对于高维度Tensor,可以使用permute方法来变换纬度。

# 对于高维度Tensor,可以使用permute方法来变换纬度。
a = torch.rand((1,224,224,3))
print(a.shape)
b = a.permute(0,3,1,2)
print(b.shape)
'''
torch.Size([1,224,224,3])
torch.Size([1,3,224,224])
'''

3.6

torch.cat和torch.stack用于拼接矩阵。torch.cat在已有的轴dim上拼接矩阵，给定轴的纬度可以不同，而其他轴的纬度必须相同。
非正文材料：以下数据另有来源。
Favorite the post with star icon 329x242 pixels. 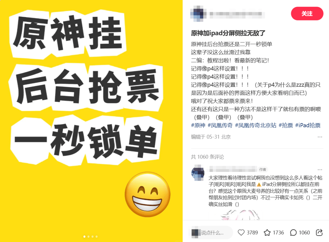point(267,233)
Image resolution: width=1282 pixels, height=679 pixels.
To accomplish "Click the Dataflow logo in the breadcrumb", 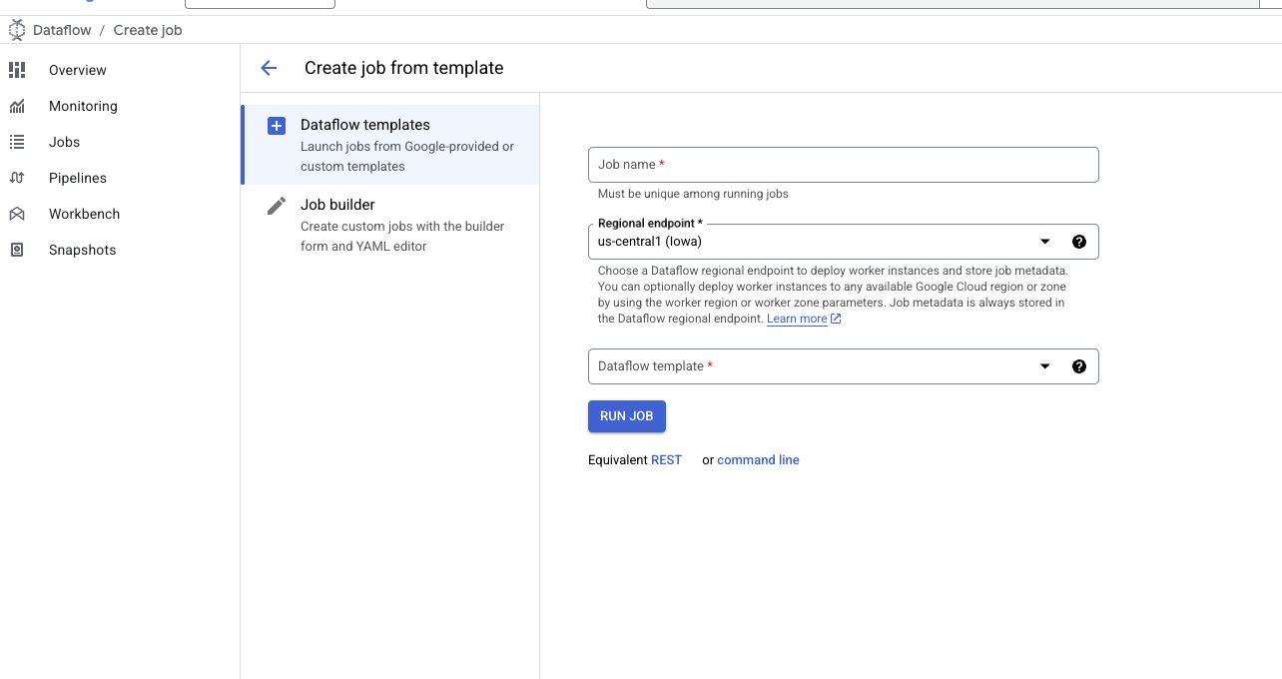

torch.stack在新的轴上拼接，它要求被拼接的矩阵的所有纬度都相同。

# tprch.cat和torch.satack用于拼接矩阵。
a = torch.randn(2,3)
b = torch.randn(3,3)

# 默认维度为dim = 0
c = torch.cat((a,b))
d = torch.cat((b,b,b),dim=1)

print(c.shape)
print(d.shape)
'''
torch.Size([5,3])
torch.Size([3,9])
'''
c = torch.stack((b,b),dim=1)
d = torch.stack((b,b),dim=0)
print(c.shape)
print(d.shape)
'''
torch.Size([3,2,3])
torch.Size([2,3,3])
'''

3.7

torch.split和torch.chunk用于拆分矩阵。torch.split传入的是拆分后每个矩阵的大小，可以传入list，也可以传入整数，而toech.chunk传入的拆分的矩阵个数。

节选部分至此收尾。